Dataset records
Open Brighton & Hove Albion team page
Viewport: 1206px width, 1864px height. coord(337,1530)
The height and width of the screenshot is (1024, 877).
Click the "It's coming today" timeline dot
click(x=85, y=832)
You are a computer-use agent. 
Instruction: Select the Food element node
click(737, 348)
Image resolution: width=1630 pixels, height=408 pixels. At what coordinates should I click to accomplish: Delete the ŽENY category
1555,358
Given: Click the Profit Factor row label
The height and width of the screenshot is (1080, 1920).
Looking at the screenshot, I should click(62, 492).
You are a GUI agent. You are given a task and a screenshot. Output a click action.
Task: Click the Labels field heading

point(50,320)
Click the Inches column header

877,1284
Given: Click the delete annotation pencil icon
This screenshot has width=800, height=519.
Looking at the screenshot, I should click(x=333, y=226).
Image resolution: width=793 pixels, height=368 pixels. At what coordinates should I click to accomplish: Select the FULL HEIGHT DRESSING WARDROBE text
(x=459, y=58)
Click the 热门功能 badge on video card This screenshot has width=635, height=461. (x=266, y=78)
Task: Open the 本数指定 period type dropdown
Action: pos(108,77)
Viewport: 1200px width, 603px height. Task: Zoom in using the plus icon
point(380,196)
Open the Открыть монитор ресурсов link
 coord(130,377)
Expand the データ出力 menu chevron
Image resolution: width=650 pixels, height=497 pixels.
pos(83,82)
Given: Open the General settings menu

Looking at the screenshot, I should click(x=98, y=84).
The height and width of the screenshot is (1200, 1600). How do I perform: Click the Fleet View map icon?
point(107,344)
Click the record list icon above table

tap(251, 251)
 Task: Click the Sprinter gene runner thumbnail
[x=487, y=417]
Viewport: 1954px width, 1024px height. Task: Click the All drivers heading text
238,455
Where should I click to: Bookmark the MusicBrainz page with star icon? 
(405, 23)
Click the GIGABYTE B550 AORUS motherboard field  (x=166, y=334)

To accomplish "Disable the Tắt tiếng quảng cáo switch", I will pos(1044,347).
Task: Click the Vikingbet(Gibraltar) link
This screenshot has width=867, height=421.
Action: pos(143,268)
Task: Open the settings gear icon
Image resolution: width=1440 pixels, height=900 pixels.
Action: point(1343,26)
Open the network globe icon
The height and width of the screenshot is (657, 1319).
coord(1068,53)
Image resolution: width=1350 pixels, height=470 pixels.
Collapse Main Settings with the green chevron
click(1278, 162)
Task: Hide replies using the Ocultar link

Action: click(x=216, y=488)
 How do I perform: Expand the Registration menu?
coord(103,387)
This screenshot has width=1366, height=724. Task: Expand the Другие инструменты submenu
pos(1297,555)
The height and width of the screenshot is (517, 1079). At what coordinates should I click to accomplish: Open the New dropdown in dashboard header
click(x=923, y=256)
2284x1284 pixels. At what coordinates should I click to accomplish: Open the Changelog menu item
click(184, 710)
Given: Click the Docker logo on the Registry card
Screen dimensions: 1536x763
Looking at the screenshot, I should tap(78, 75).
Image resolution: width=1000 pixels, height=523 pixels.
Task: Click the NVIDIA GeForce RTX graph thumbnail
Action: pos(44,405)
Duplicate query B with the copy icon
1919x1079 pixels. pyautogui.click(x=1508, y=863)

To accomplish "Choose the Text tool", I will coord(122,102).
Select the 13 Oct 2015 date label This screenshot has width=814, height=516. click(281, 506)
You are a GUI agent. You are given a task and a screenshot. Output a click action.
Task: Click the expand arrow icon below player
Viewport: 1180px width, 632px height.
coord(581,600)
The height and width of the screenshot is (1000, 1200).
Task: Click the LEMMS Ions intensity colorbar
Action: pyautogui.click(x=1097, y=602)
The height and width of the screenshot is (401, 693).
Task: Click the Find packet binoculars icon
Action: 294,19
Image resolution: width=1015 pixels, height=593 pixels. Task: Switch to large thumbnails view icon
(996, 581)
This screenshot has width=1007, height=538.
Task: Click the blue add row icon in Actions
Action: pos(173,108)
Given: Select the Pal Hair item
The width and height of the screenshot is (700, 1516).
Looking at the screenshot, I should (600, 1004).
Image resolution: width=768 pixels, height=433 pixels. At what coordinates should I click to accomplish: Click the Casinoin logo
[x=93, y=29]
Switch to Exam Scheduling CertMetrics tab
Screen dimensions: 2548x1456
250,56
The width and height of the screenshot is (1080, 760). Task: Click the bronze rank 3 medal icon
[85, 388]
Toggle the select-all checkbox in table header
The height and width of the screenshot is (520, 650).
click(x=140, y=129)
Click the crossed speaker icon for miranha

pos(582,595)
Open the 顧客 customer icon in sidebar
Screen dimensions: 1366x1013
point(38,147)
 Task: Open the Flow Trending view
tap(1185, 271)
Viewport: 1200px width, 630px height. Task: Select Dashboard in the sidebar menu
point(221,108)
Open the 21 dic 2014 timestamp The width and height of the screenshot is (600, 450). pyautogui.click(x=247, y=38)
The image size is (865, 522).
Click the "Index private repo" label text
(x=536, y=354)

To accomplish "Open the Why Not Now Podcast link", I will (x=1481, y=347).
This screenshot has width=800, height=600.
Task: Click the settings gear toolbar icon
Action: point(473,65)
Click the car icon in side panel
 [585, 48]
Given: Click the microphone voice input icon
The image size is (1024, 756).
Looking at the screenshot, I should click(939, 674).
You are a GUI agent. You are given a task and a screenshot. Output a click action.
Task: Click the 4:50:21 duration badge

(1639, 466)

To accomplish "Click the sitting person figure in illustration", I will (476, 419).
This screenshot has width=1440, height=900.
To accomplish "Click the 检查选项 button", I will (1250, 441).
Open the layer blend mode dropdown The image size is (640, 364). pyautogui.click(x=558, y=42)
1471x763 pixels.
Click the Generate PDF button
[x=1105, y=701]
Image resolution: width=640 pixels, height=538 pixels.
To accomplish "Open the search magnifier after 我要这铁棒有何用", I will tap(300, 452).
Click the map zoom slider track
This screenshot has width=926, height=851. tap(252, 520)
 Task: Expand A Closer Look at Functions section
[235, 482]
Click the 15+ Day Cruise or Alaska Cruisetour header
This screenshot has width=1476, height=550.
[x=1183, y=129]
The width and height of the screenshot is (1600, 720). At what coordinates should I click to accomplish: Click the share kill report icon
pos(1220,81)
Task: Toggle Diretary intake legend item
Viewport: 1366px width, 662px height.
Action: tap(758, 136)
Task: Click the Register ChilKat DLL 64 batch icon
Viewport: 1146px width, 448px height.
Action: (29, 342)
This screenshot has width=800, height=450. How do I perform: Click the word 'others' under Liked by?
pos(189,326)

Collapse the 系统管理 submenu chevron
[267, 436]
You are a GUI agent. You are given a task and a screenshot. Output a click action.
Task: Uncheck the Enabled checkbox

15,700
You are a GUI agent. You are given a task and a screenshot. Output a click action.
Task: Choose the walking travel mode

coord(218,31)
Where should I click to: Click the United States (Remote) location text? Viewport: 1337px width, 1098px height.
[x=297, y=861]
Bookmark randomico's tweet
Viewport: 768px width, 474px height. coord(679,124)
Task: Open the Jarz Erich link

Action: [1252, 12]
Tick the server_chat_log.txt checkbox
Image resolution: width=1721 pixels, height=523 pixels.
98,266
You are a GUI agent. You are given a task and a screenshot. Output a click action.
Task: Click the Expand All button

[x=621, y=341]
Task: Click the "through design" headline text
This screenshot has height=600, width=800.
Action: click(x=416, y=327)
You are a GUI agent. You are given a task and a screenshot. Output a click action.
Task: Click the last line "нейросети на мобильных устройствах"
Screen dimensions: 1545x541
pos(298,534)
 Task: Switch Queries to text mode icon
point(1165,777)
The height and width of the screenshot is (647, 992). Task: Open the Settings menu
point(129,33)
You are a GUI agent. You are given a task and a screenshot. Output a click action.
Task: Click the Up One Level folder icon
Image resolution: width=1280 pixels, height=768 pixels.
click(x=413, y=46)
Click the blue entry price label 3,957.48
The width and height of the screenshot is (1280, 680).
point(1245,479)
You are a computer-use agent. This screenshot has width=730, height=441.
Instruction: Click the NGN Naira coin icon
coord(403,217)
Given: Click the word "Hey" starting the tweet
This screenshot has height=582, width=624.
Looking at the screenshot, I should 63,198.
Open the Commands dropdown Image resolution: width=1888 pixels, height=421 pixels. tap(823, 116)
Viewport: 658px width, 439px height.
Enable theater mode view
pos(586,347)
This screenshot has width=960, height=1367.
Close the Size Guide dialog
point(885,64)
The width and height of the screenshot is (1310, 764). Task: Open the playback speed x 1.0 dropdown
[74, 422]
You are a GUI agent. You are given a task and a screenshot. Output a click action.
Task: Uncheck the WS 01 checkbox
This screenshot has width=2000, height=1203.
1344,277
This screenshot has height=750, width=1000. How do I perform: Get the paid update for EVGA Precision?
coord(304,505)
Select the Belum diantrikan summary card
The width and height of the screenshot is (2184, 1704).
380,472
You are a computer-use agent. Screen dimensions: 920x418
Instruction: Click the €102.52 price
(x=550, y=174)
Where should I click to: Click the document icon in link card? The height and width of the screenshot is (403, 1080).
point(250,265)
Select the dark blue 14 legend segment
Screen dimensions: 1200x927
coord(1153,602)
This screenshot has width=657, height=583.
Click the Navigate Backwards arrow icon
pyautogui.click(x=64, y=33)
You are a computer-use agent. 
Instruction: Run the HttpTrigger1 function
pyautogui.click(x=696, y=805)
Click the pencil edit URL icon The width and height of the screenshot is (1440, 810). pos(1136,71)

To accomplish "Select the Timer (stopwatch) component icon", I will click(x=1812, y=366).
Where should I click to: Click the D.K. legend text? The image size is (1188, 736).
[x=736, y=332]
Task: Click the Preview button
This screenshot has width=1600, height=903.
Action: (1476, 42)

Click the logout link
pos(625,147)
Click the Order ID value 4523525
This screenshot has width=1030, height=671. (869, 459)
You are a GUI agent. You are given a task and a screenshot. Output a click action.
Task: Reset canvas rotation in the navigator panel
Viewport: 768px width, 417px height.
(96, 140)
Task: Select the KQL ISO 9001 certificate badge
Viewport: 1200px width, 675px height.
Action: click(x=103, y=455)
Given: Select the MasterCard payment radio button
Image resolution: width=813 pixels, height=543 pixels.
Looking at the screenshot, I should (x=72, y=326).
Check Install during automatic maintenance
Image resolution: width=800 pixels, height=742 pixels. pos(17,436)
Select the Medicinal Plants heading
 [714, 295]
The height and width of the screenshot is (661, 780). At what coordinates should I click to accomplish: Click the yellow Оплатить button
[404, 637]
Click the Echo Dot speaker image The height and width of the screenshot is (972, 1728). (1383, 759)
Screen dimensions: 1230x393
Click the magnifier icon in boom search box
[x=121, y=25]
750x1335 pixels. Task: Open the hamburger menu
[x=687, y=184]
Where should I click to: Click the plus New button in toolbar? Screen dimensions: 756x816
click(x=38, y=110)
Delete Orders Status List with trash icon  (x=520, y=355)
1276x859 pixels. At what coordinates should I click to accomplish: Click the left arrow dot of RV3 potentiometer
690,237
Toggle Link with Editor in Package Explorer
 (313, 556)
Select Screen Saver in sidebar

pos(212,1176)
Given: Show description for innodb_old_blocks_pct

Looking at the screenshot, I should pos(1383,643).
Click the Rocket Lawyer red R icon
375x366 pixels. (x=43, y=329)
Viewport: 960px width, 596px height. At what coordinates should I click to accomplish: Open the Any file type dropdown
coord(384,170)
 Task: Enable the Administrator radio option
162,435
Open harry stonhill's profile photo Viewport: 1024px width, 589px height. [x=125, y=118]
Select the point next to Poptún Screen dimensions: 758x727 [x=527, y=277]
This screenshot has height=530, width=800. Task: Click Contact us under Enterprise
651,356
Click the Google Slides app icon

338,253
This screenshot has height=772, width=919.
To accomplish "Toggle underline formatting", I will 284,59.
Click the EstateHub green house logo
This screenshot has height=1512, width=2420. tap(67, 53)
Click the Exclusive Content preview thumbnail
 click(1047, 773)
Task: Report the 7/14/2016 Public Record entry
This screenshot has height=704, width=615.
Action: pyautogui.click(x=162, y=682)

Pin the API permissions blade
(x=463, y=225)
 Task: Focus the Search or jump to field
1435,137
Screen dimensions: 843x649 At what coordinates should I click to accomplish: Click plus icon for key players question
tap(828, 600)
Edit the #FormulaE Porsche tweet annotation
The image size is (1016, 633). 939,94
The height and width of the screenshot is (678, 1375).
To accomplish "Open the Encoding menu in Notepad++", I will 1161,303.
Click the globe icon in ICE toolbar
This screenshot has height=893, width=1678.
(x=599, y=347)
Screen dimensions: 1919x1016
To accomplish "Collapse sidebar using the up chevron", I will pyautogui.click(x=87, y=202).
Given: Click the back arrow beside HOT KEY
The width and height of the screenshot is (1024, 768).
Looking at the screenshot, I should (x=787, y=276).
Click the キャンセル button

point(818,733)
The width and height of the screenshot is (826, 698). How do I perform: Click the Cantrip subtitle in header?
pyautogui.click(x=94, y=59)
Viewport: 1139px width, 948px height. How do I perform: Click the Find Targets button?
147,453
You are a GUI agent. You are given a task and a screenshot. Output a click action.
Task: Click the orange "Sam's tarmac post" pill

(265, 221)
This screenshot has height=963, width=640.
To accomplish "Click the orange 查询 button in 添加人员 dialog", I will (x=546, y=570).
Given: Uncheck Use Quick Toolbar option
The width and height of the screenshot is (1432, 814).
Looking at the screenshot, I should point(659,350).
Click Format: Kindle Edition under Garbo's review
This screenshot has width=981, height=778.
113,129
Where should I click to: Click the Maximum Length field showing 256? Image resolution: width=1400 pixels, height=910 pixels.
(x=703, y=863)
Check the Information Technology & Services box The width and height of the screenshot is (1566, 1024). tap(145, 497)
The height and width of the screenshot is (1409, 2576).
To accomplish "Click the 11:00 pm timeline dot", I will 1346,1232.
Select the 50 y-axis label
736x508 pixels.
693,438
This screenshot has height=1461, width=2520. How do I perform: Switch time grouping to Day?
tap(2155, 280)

Problem to solve
Find out how many lines in the listing contain the word "computer", and respond with that number only.

Response to this task
4